[Instructions for the task]: Convert each line of the listing below into a JSON array of strings, one string per line, omitting any blank lines.

....

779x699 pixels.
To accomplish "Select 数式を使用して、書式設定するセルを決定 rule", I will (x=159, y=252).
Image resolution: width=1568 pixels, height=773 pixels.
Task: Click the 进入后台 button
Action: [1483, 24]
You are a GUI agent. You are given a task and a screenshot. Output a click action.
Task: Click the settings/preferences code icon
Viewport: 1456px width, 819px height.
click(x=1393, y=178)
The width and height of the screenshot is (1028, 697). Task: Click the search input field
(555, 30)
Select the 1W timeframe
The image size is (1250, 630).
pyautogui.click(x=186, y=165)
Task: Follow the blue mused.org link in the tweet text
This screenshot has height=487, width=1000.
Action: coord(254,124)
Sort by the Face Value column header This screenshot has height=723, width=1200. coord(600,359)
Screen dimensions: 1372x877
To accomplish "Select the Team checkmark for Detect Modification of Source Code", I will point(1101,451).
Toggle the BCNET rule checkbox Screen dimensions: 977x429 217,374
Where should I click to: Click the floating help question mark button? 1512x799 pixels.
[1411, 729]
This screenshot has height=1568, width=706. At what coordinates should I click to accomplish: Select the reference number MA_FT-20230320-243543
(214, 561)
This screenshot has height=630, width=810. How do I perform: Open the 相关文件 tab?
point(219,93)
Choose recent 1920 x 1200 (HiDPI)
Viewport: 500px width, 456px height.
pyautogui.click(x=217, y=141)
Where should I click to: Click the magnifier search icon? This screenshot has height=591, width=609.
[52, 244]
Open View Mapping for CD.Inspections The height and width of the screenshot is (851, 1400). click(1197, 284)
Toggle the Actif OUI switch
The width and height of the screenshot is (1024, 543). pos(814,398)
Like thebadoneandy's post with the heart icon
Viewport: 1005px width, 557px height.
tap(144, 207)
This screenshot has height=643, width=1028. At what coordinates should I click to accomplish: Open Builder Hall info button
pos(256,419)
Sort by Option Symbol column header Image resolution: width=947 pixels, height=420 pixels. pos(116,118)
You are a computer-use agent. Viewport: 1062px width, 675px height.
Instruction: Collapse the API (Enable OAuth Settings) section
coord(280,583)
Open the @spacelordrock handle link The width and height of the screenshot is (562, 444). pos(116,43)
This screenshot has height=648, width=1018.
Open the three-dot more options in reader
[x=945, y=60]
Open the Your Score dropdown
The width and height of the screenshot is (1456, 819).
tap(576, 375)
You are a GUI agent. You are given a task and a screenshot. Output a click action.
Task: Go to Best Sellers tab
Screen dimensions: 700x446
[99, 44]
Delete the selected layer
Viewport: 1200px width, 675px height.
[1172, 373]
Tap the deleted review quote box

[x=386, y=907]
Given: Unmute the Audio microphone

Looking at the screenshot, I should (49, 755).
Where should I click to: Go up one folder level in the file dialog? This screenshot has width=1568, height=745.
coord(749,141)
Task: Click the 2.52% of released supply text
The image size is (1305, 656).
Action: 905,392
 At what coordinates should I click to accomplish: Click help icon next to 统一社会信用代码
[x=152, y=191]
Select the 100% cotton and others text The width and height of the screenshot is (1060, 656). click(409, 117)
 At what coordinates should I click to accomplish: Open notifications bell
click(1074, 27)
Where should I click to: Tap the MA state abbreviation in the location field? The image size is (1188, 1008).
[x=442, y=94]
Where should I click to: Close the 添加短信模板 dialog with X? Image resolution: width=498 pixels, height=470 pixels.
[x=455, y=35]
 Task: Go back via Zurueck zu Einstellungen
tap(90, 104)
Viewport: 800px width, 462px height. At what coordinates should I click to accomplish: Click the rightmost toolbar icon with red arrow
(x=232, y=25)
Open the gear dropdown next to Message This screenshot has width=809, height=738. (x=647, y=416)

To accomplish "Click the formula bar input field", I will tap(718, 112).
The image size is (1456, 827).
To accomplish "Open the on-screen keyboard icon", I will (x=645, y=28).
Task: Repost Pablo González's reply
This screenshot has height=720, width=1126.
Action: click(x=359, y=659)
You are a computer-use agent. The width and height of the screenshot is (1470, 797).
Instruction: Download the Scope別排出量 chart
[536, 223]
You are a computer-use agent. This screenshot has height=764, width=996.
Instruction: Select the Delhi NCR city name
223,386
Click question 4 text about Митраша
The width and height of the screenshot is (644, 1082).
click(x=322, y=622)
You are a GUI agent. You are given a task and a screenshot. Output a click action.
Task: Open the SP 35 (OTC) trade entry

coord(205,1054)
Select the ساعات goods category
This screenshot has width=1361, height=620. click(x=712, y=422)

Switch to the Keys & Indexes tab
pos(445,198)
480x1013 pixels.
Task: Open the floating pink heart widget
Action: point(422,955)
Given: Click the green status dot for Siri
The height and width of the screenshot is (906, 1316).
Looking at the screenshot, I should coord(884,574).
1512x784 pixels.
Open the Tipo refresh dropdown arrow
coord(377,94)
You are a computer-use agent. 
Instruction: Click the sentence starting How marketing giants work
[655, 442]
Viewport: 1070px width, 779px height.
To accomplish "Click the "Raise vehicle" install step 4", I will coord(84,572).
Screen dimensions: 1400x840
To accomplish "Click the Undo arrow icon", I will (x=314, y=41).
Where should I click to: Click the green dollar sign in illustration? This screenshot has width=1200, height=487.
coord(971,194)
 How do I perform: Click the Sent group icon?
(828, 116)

....

[Result for this exercise]:
[
  "779x699 pixels.",
  "To accomplish \"Select 数式を使用して、書式設定するセルを決定 rule\", I will (x=159, y=252).",
  "Image resolution: width=1568 pixels, height=773 pixels.",
  "Task: Click the 进入后台 button",
  "Action: [1483, 24]",
  "You are a GUI agent. You are given a task and a screenshot. Output a click action.",
  "Task: Click the settings/preferences code icon",
  "Viewport: 1456px width, 819px height.",
  "click(x=1393, y=178)",
  "The width and height of the screenshot is (1028, 697). Task: Click the search input field",
  "(555, 30)",
  "Select the 1W timeframe",
  "The image size is (1250, 630).",
  "pyautogui.click(x=186, y=165)",
  "Task: Follow the blue mused.org link in the tweet text",
  "This screenshot has height=487, width=1000.",
  "Action: coord(254,124)",
  "Sort by the Face Value column header This screenshot has height=723, width=1200. coord(600,359)",
  "Screen dimensions: 1372x877",
  "To accomplish \"Select the Team checkmark for Detect Modification of Source Code\", I will point(1101,451).",
  "Toggle the BCNET rule checkbox Screen dimensions: 977x429 217,374",
  "Where should I click to: Click the floating help question mark button? 1512x799 pixels.",
  "[1411, 729]",
  "This screenshot has height=1568, width=706. At what coordinates should I click to accomplish: Select the reference number MA_FT-20230320-243543",
  "(214, 561)",
  "This screenshot has height=630, width=810. How do I perform: Open the 相关文件 tab?",
  "point(219,93)",
  "Choose recent 1920 x 1200 (HiDPI)",
  "Viewport: 500px width, 456px height.",
  "pyautogui.click(x=217, y=141)",
  "Where should I click to: Click the magnifier search icon? This screenshot has height=591, width=609.",
  "[52, 244]",
  "Open View Mapping for CD.Inspections The height and width of the screenshot is (851, 1400). click(1197, 284)",
  "Toggle the Actif OUI switch",
  "The width and height of the screenshot is (1024, 543). pos(814,398)",
  "Like thebadoneandy's post with the heart icon",
  "Viewport: 1005px width, 557px height.",
  "tap(144, 207)",
  "This screenshot has height=643, width=1028. At what coordinates should I click to accomplish: Open Builder Hall info button",
  "pos(256,419)",
  "Sort by Option Symbol column header Image resolution: width=947 pixels, height=420 pixels. pos(116,118)",
  "You are a computer-use agent. Viewport: 1062px width, 675px height.",
  "Instruction: Collapse the API (Enable OAuth Settings) section",
  "coord(280,583)",
  "Open the @spacelordrock handle link The width and height of the screenshot is (562, 444). pos(116,43)",
  "This screenshot has height=648, width=1018.",
  "Open the three-dot more options in reader",
  "[x=945, y=60]",
  "Open the Your Score dropdown",
  "The width and height of the screenshot is (1456, 819).",
  "tap(576, 375)",
  "You are a GUI agent. You are given a task and a screenshot. Output a click action.",
  "Task: Go to Best Sellers tab",
  "Screen dimensions: 700x446",
  "[99, 44]",
  "Delete the selected layer",
  "Viewport: 1200px width, 675px height.",
  "[1172, 373]",
  "Tap the deleted review quote box",
  "[x=386, y=907]",
  "Given: Unmute the Audio microphone",
  "Looking at the screenshot, I should (49, 755).",
  "Where should I click to: Go up one folder level in the file dialog? This screenshot has width=1568, height=745.",
  "coord(749,141)",
  "Task: Click the 2.52% of released supply text",
  "The image size is (1305, 656).",
  "Action: 905,392",
  " At what coordinates should I click to accomplish: Click help icon next to 统一社会信用代码",
  "[x=152, y=191]",
  "Select the 100% cotton and others text The width and height of the screenshot is (1060, 656). click(409, 117)",
  " At what coordinates should I click to accomplish: Open notifications bell",
  "click(1074, 27)",
  "Where should I click to: Tap the MA state abbreviation in the location field? The image size is (1188, 1008).",
  "[x=442, y=94]",
  "Where should I click to: Close the 添加短信模板 dialog with X? Image resolution: width=498 pixels, height=470 pixels.",
  "[x=455, y=35]",
  " Task: Go back via Zurueck zu Einstellungen",
  "tap(90, 104)",
  "Viewport: 800px width, 462px height. At what coordinates should I click to accomplish: Click the rightmost toolbar icon with red arrow",
  "(x=232, y=25)",
  "Open the gear dropdown next to Message This screenshot has width=809, height=738. (x=647, y=416)",
  "To accomplish \"Click the formula bar input field\", I will tap(718, 112).",
  "The image size is (1456, 827).",
  "To accomplish \"Open the on-screen keyboard icon\", I will (x=645, y=28).",
  "Task: Repost Pablo González's reply",
  "This screenshot has height=720, width=1126.",
  "Action: click(x=359, y=659)",
  "You are a computer-use agent. The width and height of the screenshot is (1470, 797).",
  "Instruction: Download the Scope別排出量 chart",
  "[536, 223]",
  "You are a computer-use agent. This screenshot has height=764, width=996.",
  "Instruction: Select the Delhi NCR city name",
  "223,386",
  "Click question 4 text about Митраша",
  "The width and height of the screenshot is (644, 1082).",
  "click(x=322, y=622)",
  "You are a GUI agent. You are given a task and a screenshot. Output a click action.",
  "Task: Open the SP 35 (OTC) trade entry",
  "coord(205,1054)",
  "Select the ساعات goods category",
  "This screenshot has width=1361, height=620. click(x=712, y=422)",
  "Switch to the Keys & Indexes tab",
  "pos(445,198)",
  "480x1013 pixels.",
  "Task: Open the floating pink heart widget",
  "Action: point(422,955)",
  "Given: Click the green status dot for Siri",
  "The height and width of the screenshot is (906, 1316).",
  "Looking at the screenshot, I should coord(884,574).",
  "1512x784 pixels.",
  "Open the Tipo refresh dropdown arrow",
  "coord(377,94)",
  "You are a computer-use agent. ",
  "Instruction: Click the sentence starting How marketing giants work",
  "[655, 442]",
  "Viewport: 1070px width, 779px height.",
  "To accomplish \"Click the \"Raise vehicle\" install step 4\", I will coord(84,572).",
  "Screen dimensions: 1400x840",
  "To accomplish \"Click the Undo arrow icon\", I will (x=314, y=41).",
  "Where should I click to: Click the green dollar sign in illustration? This screenshot has width=1200, height=487.",
  "coord(971,194)",
  " How do I perform: Click the Sent group icon?",
  "(828, 116)"
]